Williams JC, Atack NE, Sandy J, Ireland A What factors might affect the success of fixed appliance therapy in adolescent patients? Part 2. Ortho Update. 2013; 6:121-124

Factors associated with discontinued and abandoned treatment in primary care orthodontic practice part 2: a practice-based study

From Volume 10, Issue 2, April 2017 | Pages 52-58

Authors

Neil I McDougall

BDS(Dund), MSc(Dent Sci)(Glas)

DwSI in Orthodontics, Wearside Orthodontic Centre, Frederick Street, Sunderland, Tyne and Wear

Articles by Neil I McDougall

Andrea Sherriff

BSc(Hons), PhD

Senior Lecturer in Statistics, Glasgow Dental Hospital and School, Sauchiehall Street, Glasgow G2 3JZ, UK

Articles by Andrea Sherriff

Abstract

Discontinued and abandoned cases are an undesirable outcome of orthodontic treatment. Several patient and treatment variables have been identified as being associated with this treatment risk. The second paper of this two part series will describe a study that attempts to identify specific factors that are implicated in discontinued treatment within a specialist orthodontic practice.

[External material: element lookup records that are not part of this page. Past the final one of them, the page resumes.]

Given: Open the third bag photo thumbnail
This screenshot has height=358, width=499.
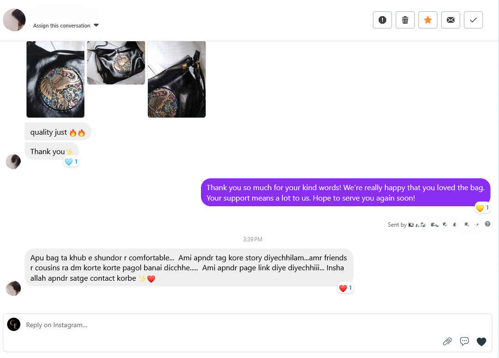Looking at the screenshot, I should tap(177, 79).
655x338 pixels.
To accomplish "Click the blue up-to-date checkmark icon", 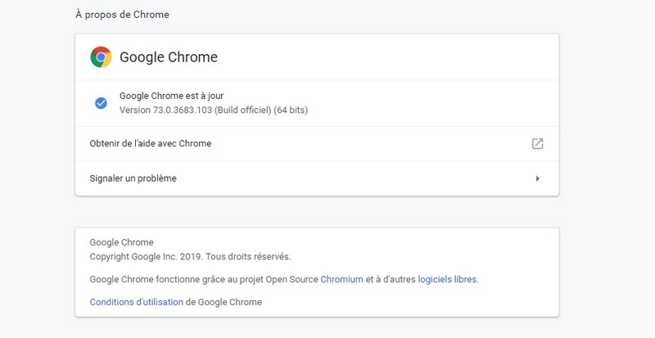I will point(101,103).
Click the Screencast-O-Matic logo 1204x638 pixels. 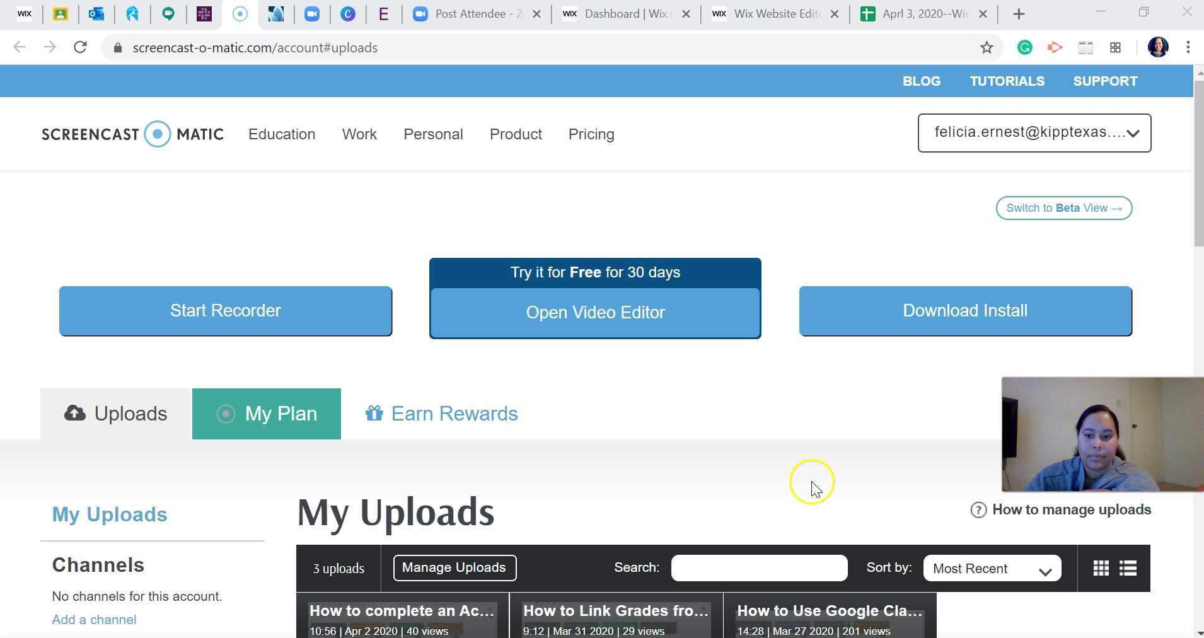pyautogui.click(x=132, y=134)
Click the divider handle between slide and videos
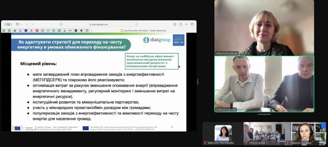Image resolution: width=328 pixels, height=147 pixels. (197, 82)
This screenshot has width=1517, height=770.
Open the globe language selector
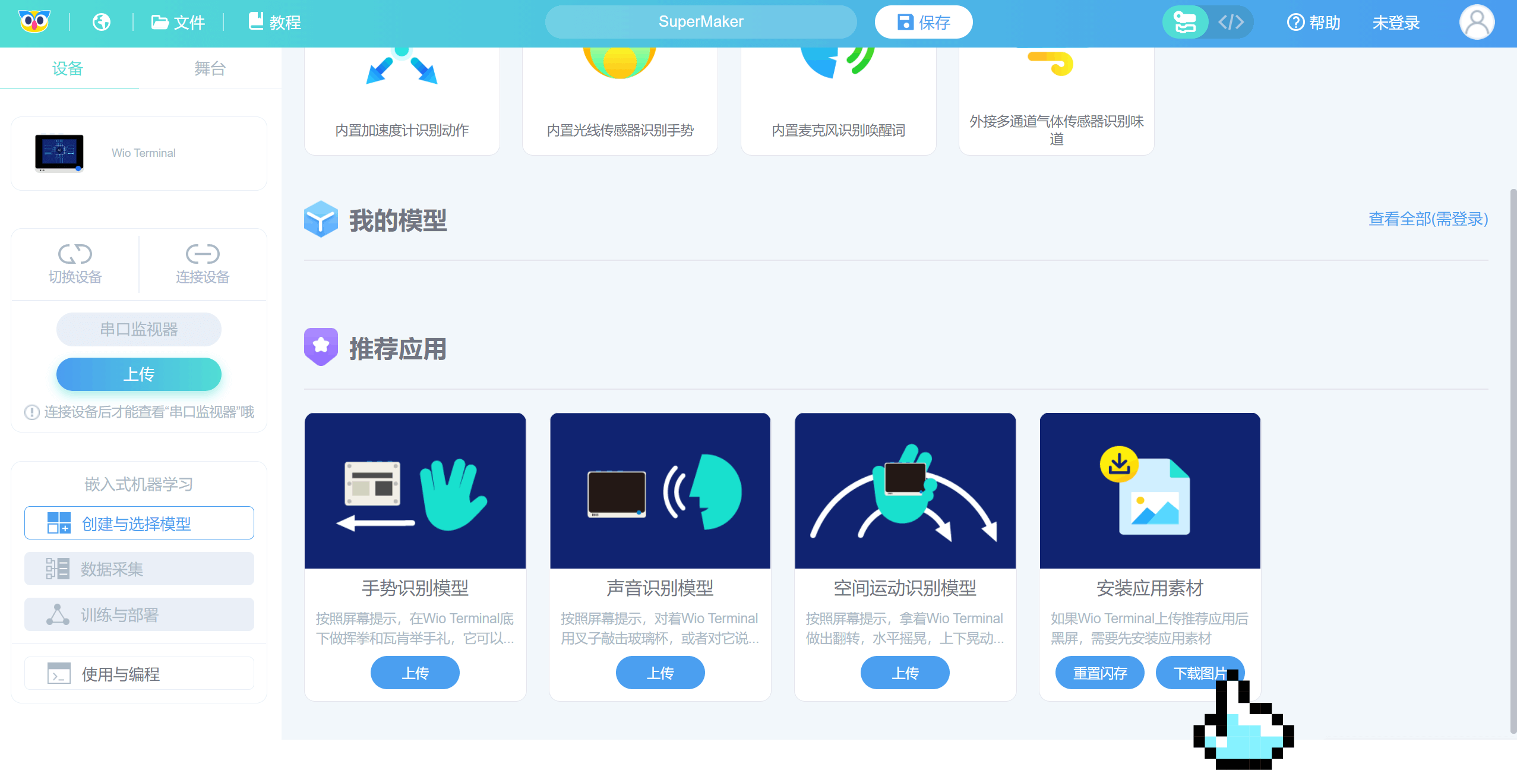click(102, 22)
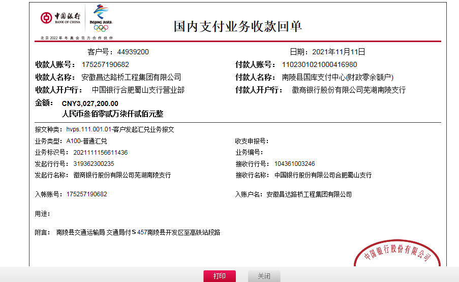Click the gray 关闭 close button
This screenshot has width=459, height=282.
(x=264, y=276)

CPD/Clinical Relevance: Discontinued treatment is an unwelcome risk of orthodontic practice. By having a better understanding of the factors that may be relevant, clinicians can be more careful in their selection and management of patients suited to the demands imposed by orthodontic treatment.

Article

The factors that are associated with discontinued and abandoned treatment are many and complex, and have been detailed in the first paper in this two part series. As the literature is sometimes conflicting and inconclusive, it would seem sensible to explore factors that may be relevant within a clinician's own practice environment. Specialist orthodontic practices provide a large pool of patients that allow for the investigation of variables that may be implicated in such cases. A study of completed and discontinued cases within an orthodontic practice in Northern England was conducted in order to identify factors that are associated with abandoned treatment.

Method

Data source

The data source for this study were the patient records of two orthodontic specialists and an orthodontic clinical assistant working in a specialist orthodontic practice in Sunderland, Tyne and Wear, UK. The NHS in England and Wales recognizes four different treatment completion codes:

  • Completed treatment code;
  • Abandoned treatment code: patient failed to return;
  • Abandoned treatment code: patient requests treatment is terminated;
  • Treatment discontinued code, which represents treatment that a clinician terminates prematurely for clinical reasons.1
  • For the purpose of the study, the three termination codes were considered under the one umbrella of failed treatment. The schedules of six consecutive months, May to October 2014, for each of the three clinicians, were used to identify every patient that had either completed or failed his/her treatment. Of the 438 patients identified, one case was excluded as it was a transfer case from another practice, giving a total of 437 cases.

    Variables

    The clinical records of each patient were analysed to collect data for several variables (Table 1).


    Variables Notes
    Gender
    Age At start of treatment
    DMFT Status of first molars
    Oral hygiene Three grades: Excellent; Improvement required; Poor
    Index of treatment need
    Angle's molar classification
    Incisor classification
    Socio-economic status Measured by Index of Multiple Deprivation (IMD)
    Type of appliance used All appliances that were provided to a patient. No distinctions made between different fixed appliance systems nor different removable or functional appliance designs
    Extraction or non-extraction treatment
    Total number of appointments Every visit including assessment, record-taking and active treatment until appointment when active treatment ceases and final records taken
    Treatment length recorded From start of active treatment to date active treatment is terminated. For patients that failed to return, the date of their final visit was recorded
    Number of failed appointments
    Number of bracket failures
    Reason treatment is abandoned or discontinued

    Data analysis

    IBM® SPSS® Statistics Version 22 software package www-03.ibm.com/software/products/en/spss-statistics was used for the data analysis. Data cleansing was performed and quality controlled for any missing or spurious values and typographical errors in data input.

    Statistical modelling

    The outcome variable (failed treatment, successfully completed treatment) is a binary (dichotomous) variable. To investigate the relationships between the dependent outcome variable and the independent variables (above), cross-tabulations were produced and unadjusted odds ratios (95% confidence intervals) calculated from binary logistic regression. Multiple regression analysis allows for the effect of multiple variables to be assessed simultaneously. The independent variables that were found to be clinically and/or statistically important were offered to a multivariable binary logistic regression model to produce adjusted odds ratios (95% confidence intervals) so factors that were independently associated with discontinued treatment would be identified.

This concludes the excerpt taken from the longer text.